Le malaise gagne les cadres et on compte, sur la période 2007 – 2009, 65 suicides et tentatives (avec hospitalisations), sans parler d’un record d’absentéisme et de congés maladie longue durée dus aux risques psycho-sociaux et à la souffrance au travail. En 2008, un rapport du cabinet Technologia basé sur un questionnaire aux personnels fait état d’une situation sociale désastreuse. Un an avant, des syndicalistes de SUD PTT, avec le renfort de la CGE CGC, avaient fondé l’Observatoire du stress et des mobilités forcées avec des médecins du travail, des sociologues, des juristes et des journalistes. L’objectif était de faire en sorte que la peur change de camp et l’Observatoire portera plainte contre la direction pour « mise en danger de la vie d’autrui ».

L’instruction durera dix ans avant de déboucher sur un premier procès en 2018, instruit par maître Jean-Paul Teysonnière. Il faut citer quelqu’un comme Patrick Ackerman, qui a eu le courage de déposer plainte dans ce climat de terreur, une plainte rejointe par tous les syndicats, y compris la CFDT qui a pourtant longtemps été le syndicat maison co gestionnaire de la réforme avec la direction, des nouvelles règles de gestion et des reclassifications jusqu’aux dérives les plus antisociales.

Stéphane Richard avait joué la paix sociale, s’essayant à ménager la chèvre et le chou, la performance économique et un très relatif « bien-être » au travail, mais il semble que celle qui lui a succédé, Christel Heydemann, n’ait pas de ces pudeurs. Le retour des heures sombres ?

En 2019, des premières condamnations pleuvent en première instance : peines de prison, pas toujours avec sursis, et lourdes amendes. Les témoignages des personnels sacrifiés ont convaincu tout au long des audiences et Lombard et Wienes, dans le déni, feront appel, contrairement à Barberot qui en restera là.

D’où ce procès en appel qui a débuté en mai et dont les audiences s’achèvent. Lombard a simplement voulu bousculer les habitudes d’une entreprise trop tournée vers le passé et Wienes n’a jamais eu à connaître les plaintes du personnel. Mieux, les deux scélérats chargent Barberot, l’absent, forcément coupable du malaise social en tant que D.R.H.

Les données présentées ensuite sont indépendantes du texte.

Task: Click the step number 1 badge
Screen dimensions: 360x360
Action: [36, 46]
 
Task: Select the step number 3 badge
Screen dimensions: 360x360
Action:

Des salauds en col blanc qui ont brisé des vies, toujours tête haute et mains propres. Certains ont réfléchi et fait amende honorable. Eux pas, et ils iront jusqu’au bout de leur logique abjecte de bons soldats des troupes d’élite du libéralisme. À gerber !

Épilogue : les peines requises ont été plus sévères que lors du premier procès mais le verdict n’est pas tombé à l’heure (16h45) où j’écris ces lignes.